In retrospect it may be a very good thing that way back when the Scottish Government included that definition of a women in its legislation about representation on public boards. It was done because they were cooking up the GRA at the time, and they pre-empted this in the earlier legislation. I remember women bewailing this and saying, they've shafted us, they got that in while nobody was looking, while we were all still writing long and detailed submissions to the consultation on the GRA which were subsequently binned as the work of transphobes and probably racists. But it was the existence of this in actual statute that was the way in to getting the entire thing destroyed. It was a wee insignificant-looking jenga stick that was the key to collapsing the whole edifice. The SG said they were only following the EA (according to Stonewall Law), FWS said no you aren't, and here we are.
 
I'm not interested in individual anecdotes on a planet of 7+ billion. I'm interested in data, so we can consider how well your claimed fears stand up. Are they based in bigotry, or are they well-founded?

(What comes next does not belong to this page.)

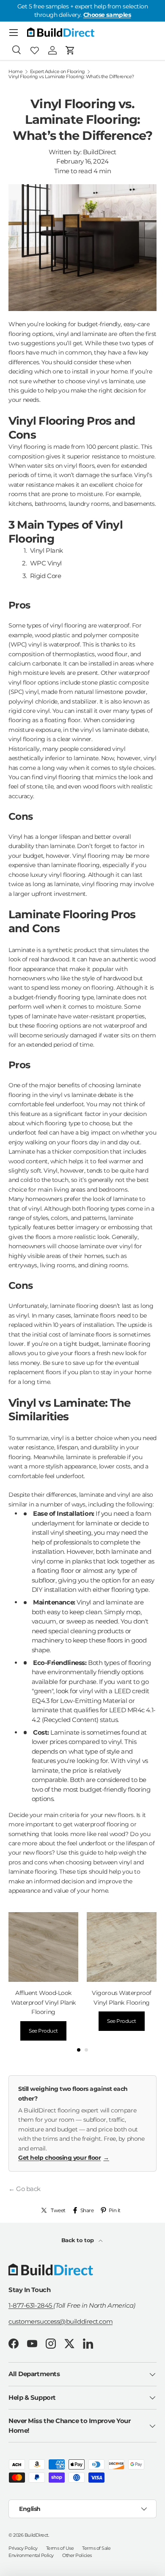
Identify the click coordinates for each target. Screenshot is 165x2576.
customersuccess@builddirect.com (60, 2321)
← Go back (24, 2189)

And we're back to this again.

Thermal: can you please try to remember for more than a couple of minutes at a time that most females do not want any males in their intimate spaces. Not even nice, well behaved ones like you. For the reasons explained at length, many many times. So even if the number you're trying to establish is zero, which it most certainly is not, it's irrelevant.
 
Transwomen are not analogous to black people. Sex is not analogous to race. If you can't argue the thing itself in its own terms, you're not ready to try on an imperfect (or completely busted, in this case) analogy for the thing.

You're better off trying to talk about biological sex, and its role in sex segregation in public policy.
Here you go making unsupported assertions again.

It is natural to want to put some distance between yourself and people you consider to hold objectionable beliefs.